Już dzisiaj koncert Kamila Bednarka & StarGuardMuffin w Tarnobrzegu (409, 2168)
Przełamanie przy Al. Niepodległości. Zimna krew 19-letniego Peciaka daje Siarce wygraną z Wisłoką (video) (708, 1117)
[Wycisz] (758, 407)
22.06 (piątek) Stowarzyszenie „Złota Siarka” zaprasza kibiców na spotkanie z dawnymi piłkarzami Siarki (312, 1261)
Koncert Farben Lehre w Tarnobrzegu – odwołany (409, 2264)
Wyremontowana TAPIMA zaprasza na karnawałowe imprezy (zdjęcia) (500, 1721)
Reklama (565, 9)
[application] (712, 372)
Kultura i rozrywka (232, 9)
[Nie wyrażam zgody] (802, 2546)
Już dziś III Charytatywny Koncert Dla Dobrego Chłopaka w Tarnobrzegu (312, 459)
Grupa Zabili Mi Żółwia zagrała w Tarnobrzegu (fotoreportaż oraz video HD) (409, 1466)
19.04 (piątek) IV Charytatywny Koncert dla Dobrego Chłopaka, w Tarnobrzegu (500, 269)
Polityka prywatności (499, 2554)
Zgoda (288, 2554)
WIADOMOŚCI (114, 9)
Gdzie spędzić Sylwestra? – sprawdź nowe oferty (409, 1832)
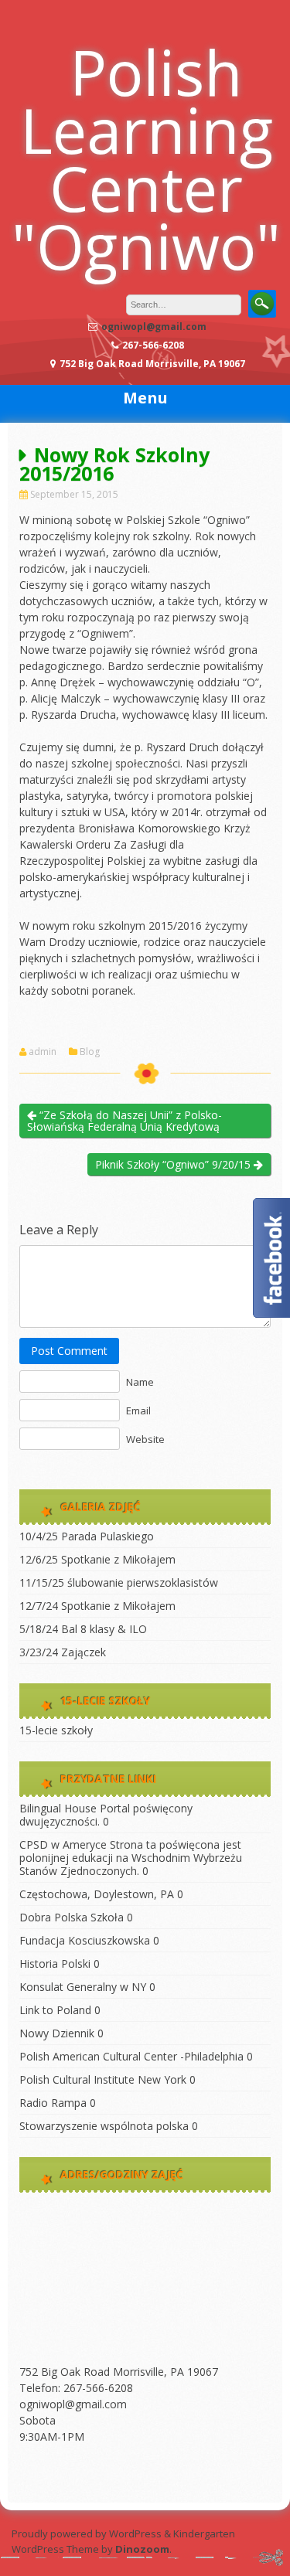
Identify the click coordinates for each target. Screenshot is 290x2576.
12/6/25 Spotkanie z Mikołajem (97, 1559)
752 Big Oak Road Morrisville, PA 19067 (118, 2371)
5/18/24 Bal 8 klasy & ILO (83, 1628)
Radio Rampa (53, 2102)
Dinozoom (142, 2549)
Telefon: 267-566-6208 (76, 2387)
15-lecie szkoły (56, 1730)
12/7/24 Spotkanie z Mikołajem (97, 1605)
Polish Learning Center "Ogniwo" (146, 158)
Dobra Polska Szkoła (71, 1917)
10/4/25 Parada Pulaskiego (86, 1536)
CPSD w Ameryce (63, 1844)
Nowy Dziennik (56, 2033)
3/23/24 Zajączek (62, 1652)
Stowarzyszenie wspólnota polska (104, 2125)
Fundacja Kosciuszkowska (84, 1940)
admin (42, 1051)
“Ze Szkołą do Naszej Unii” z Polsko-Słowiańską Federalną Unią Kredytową (124, 1121)
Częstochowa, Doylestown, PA (96, 1894)
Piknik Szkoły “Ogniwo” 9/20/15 (174, 1164)
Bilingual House (58, 1808)
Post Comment (69, 1350)
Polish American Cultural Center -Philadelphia (131, 2056)
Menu (145, 397)
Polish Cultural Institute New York (102, 2079)
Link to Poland (55, 2010)
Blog (90, 1051)
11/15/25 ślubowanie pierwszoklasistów (118, 1582)
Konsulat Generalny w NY (82, 1986)
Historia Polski (54, 1963)
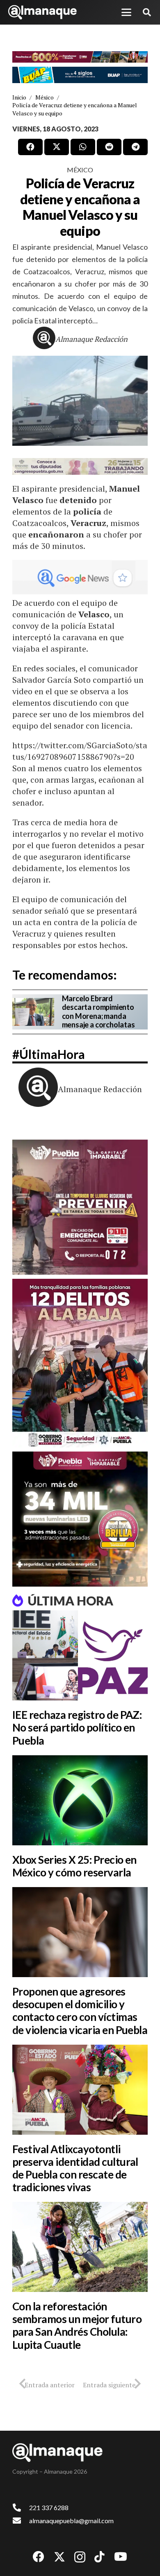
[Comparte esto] (30, 147)
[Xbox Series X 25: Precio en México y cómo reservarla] (80, 1800)
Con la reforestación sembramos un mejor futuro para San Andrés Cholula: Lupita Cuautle (77, 2325)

**Work instruction:** What is needed is an exact repetition of every entry, without the pictures.

**Expected output:**
Już dzisiaj koncert Kamila Bednarka & StarGuardMuffin w Tarnobrzegu (409, 2168)
Przełamanie przy Al. Niepodległości. Zimna krew 19-letniego Peciaka daje Siarce wygraną z Wisłoką (video) (708, 1117)
[Wycisz] (758, 407)
22.06 (piątek) Stowarzyszenie „Złota Siarka” zaprasza kibiców na spotkanie z dawnymi piłkarzami Siarki (312, 1261)
Koncert Farben Lehre w Tarnobrzegu – odwołany (409, 2264)
Wyremontowana TAPIMA zaprasza na karnawałowe imprezy (zdjęcia) (500, 1721)
Reklama (565, 9)
[application] (712, 372)
Kultura i rozrywka (232, 9)
[Nie wyrażam zgody] (802, 2546)
Już dziś III Charytatywny Koncert Dla Dobrego Chłopaka w Tarnobrzegu (312, 459)
Grupa Zabili Mi Żółwia zagrała w Tarnobrzegu (fotoreportaż oraz video HD) (409, 1466)
19.04 (piątek) IV Charytatywny Koncert dla Dobrego Chłopaka, w Tarnobrzegu (500, 269)
Polityka prywatności (499, 2554)
Zgoda (288, 2554)
WIADOMOŚCI (114, 9)
Gdzie spędzić Sylwestra? – sprawdź nowe oferty (409, 1832)
Identify the click coordinates for each target. Screenshot is 290x2576.
12/6/25 Spotkanie z Mikołajem (97, 1559)
752 Big Oak Road Morrisville, PA 19067 (118, 2371)
5/18/24 Bal 8 klasy & ILO (83, 1628)
Radio Rampa (53, 2102)
Dinozoom (142, 2549)
Telefon: 267-566-6208 (76, 2387)
15-lecie szkoły (56, 1730)
12/7/24 Spotkanie z Mikołajem (97, 1605)
Polish Learning Center "Ogniwo" (146, 158)
Dobra Polska Szkoła (71, 1917)
10/4/25 Parada Pulaskiego (86, 1536)
CPSD w Ameryce (63, 1844)
Nowy Dziennik (56, 2033)
3/23/24 Zajączek (62, 1652)
Stowarzyszenie wspólnota polska (104, 2125)
Fundacja Kosciuszkowska (84, 1940)
admin (42, 1051)
“Ze Szkołą do Naszej Unii” z Polsko-Słowiańską Federalną Unią Kredytową (124, 1121)
Częstochowa, Doylestown, PA (96, 1894)
Piknik Szkoły “Ogniwo” 9/20/15 (174, 1164)
Bilingual House (58, 1808)
Post Comment (69, 1350)
Polish American Cultural Center -Philadelphia (131, 2056)
Menu (145, 397)
Polish Cultural Institute New York (102, 2079)
Link to Poland (55, 2010)
Blog (90, 1051)
11/15/25 ślubowanie pierwszoklasistów (118, 1582)
Konsulat Generalny w NY (82, 1986)
Historia Polski (54, 1963)
[Comparte esto] (30, 147)
[Xbox Series X 25: Precio en México y cómo reservarla] (80, 1800)
Con la reforestación sembramos un mejor futuro para San Andrés Cholula: Lupita Cuautle (77, 2325)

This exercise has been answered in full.